From: Leif Halvard Silli <xn--mlform-iua_at_xn--mlform-iua.no>
Date: Fri, 13 Jul 2012 13:44:42 +0200

"Martin J. Dürst", Fri, 13 Jul 2012 18:17:05 +0900:
> On 2012/07/13 0:12, Leif Halvard Silli wrote:
>> Doug Ewell, Wed, 11 Jul 2012 09:12:46 -0600:
>>
>>> and people who want to create or modify UTF-8 files which will
>>> be consumed by a process that is intolerant of the signature
>>> should not use Notepad. That goes for HTML (pre-5) pages [snip]
>>
>> HTML5-parsers MUST support UTF-8. They do not need to support any other
>> encoding. Pre-HTML5-parsers are not required to support the UTF-8
>> encoding - or any other particular encoding.
>
> Up to here, that's indeed what the spec says, except for XHTML, which
> is XML and therefore includes UTF-8 (and UTF-16) support, but my
> guess is that you didn't include this.

Right. I meant pre-HTML5 HTML as text/html. Not pre-HTML5 HTML as XML.

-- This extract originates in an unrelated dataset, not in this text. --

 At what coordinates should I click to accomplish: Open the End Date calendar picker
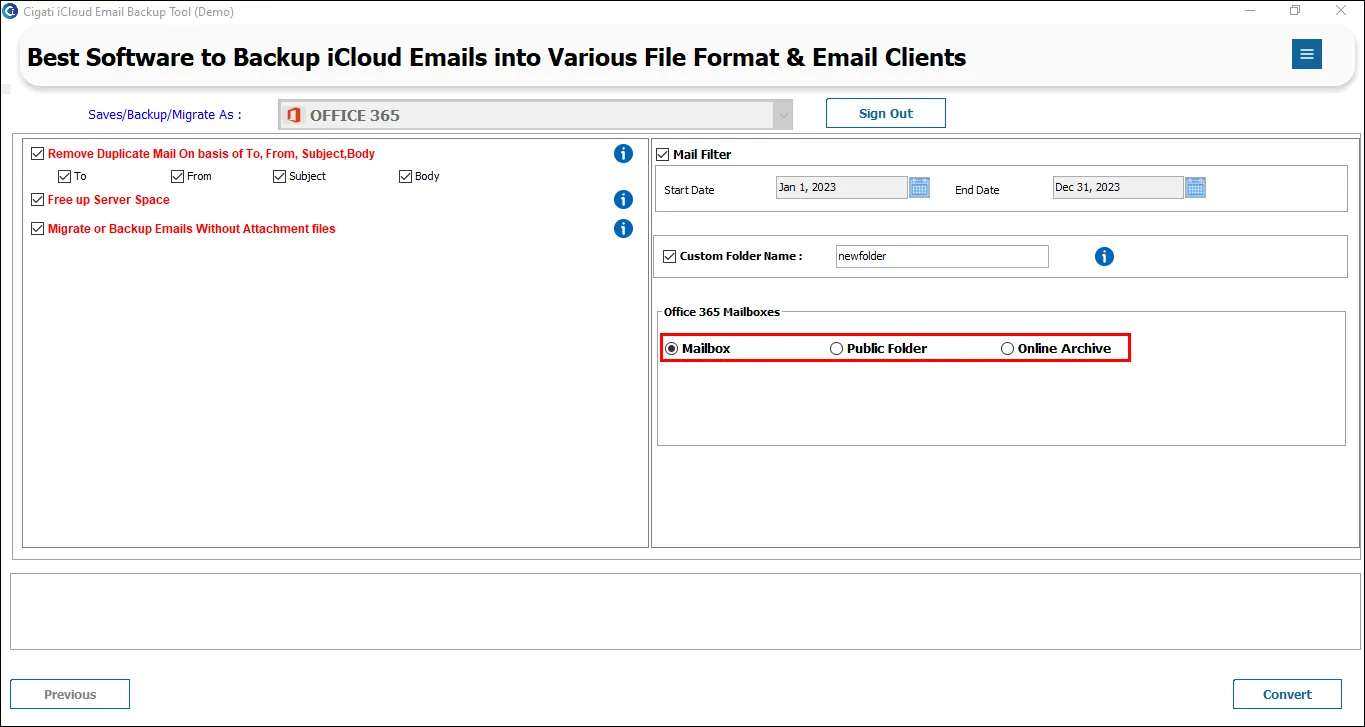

>> But when they do support
>> the UTF-8 encoding, they are, however, not permitted to be 'intolerant'
>> of the BOM.
>
> Where does it say so?

What is 'it'?

HTML5 tells how UAs should use BOM to decide the encoding. By
pre-HTML5, I meant the 'text/html' MIME space, though I gave much
weight to HTML4 ...

I see that HTML4 for UTF-8 points to RFC2279,[1] which was silent about
the UTF-8 BOM. Only with RFC3629 from 2003, is the UTF-8 BOM
described.[3] As for XML 1.0, then revision 2 from year 2000 appears to
be the first time the XML spec describes the UTF-8 BOM.[4] The Appendix
C 'profile' of XHTML 1.0 - which was issued year 2000 and revised 2002
- is also part of the text/html MIME registration of June 2000.[5] The
MIME contains a general quote of UTF-8 as preferred, but does not talk
about the UTF-8 BOM. XHTML 1.0 itself strangely enough does not reflect
much on whether XML's default encoding(s) with regard to serving XHTMLm
as text/html.[6] Though, it does actually say, appendix C: [7]
"Remember, however, that when the XML declaration is not included in a
document, the document can only use the default character encodings
UTF-8 or UTF-16." Here it does sound as if XHTML, even when served
according to appendix C, should subject itself to XML's encoding rules.

So, given the age of the documents, neither HTML4 from 1999 nor the
'text/html' MIME registration, does not permit anyone to be
'intolerant' of the UTF-8 BOM, but neither does it permit anyone to be
'tolerant' of it. It is silent on the issue.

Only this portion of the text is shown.